[begin Exercise inputs]
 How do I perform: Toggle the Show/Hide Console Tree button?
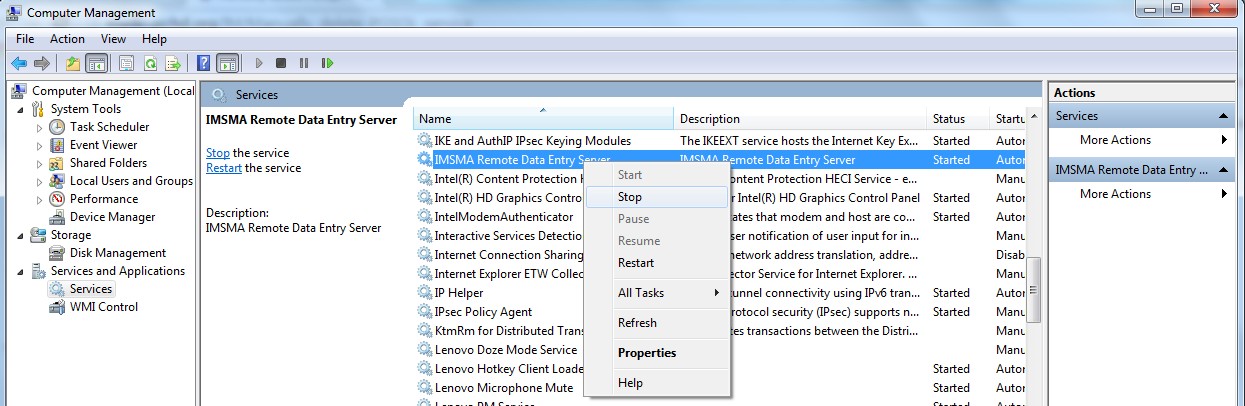pos(97,63)
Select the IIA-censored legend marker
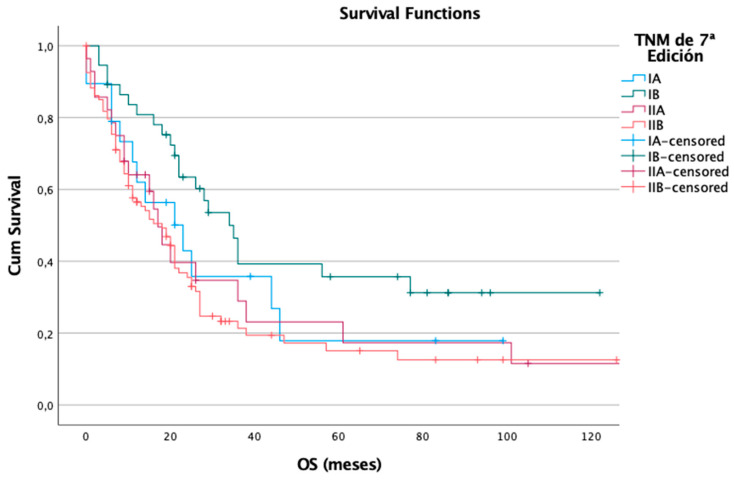This screenshot has height=481, width=734. (633, 172)
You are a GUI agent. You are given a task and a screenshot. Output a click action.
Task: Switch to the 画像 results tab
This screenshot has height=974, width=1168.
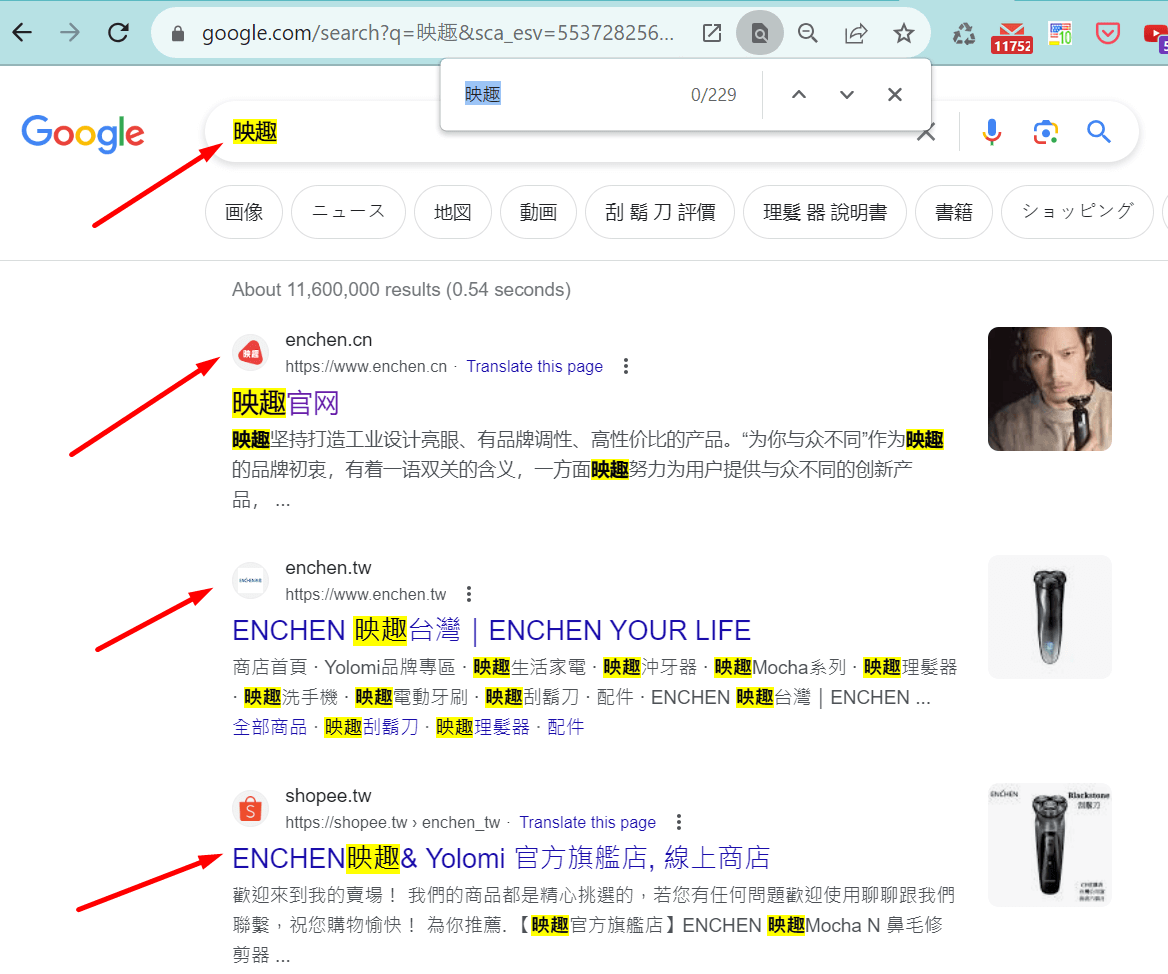point(243,212)
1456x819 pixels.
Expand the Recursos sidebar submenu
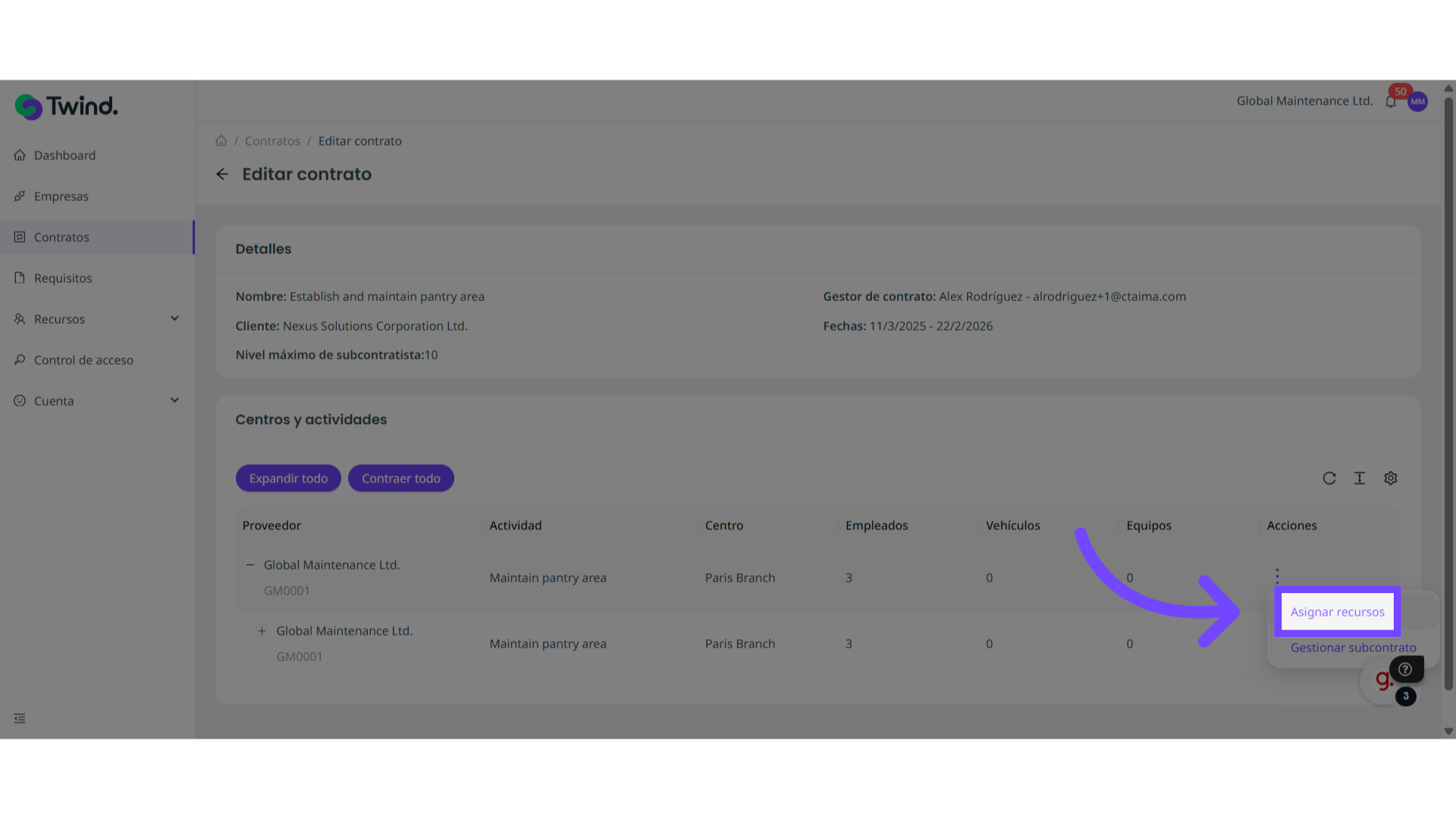pyautogui.click(x=174, y=318)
[end Exercise inputs]
• [Exercise description]: Lay out the text lines of the records above as a JSON list of strings, one string per line, omitting blank lines. Leave the pictures out of the answer.

• [Task response]:
[
  " How do I perform: Toggle the Show/Hide Console Tree button?",
  "pos(97,63)",
  "Select the IIA-censored legend marker",
  "This screenshot has height=481, width=734. (633, 172)",
  "You are a GUI agent. You are given a task and a screenshot. Output a click action.",
  "Task: Switch to the 画像 results tab",
  "This screenshot has height=974, width=1168.",
  "point(243,212)",
  "1456x819 pixels.",
  "Expand the Recursos sidebar submenu",
  "pyautogui.click(x=174, y=318)"
]